> [Instructions to follow]: Write out exactly the lines between the line containing "How do I perform: Select" and the end of the records, counting both ends, and leave out all pictures.

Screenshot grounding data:
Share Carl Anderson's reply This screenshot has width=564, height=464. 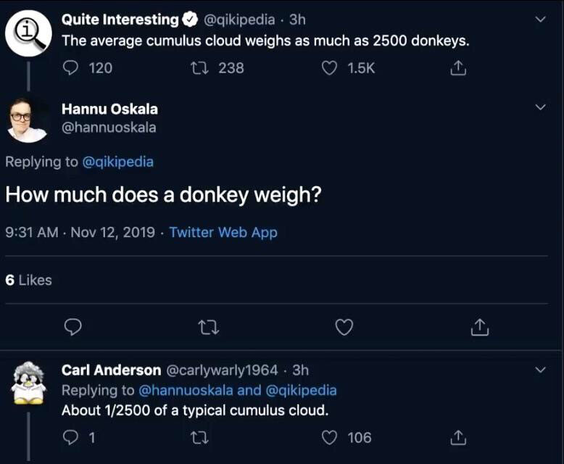pos(457,437)
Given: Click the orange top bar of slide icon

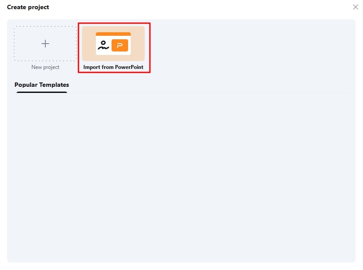Looking at the screenshot, I should [x=113, y=34].
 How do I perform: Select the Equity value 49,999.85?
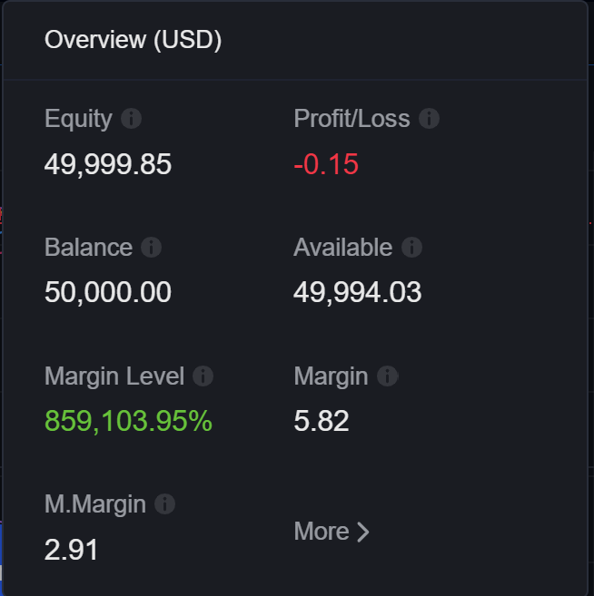(108, 164)
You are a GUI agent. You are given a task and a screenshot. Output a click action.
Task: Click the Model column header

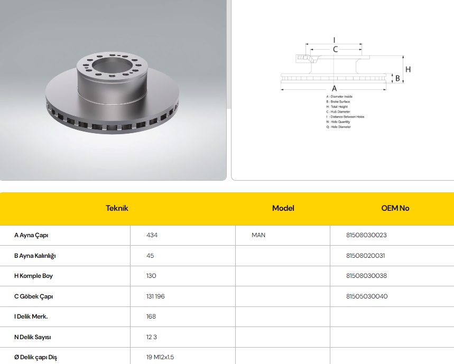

> [Task result]:
 How do I perform: Select the Equity value 49,999.85?
(108, 164)
You are a GUI agent. You are given a task and a screenshot. Output a click action.
Task: Click the Model column header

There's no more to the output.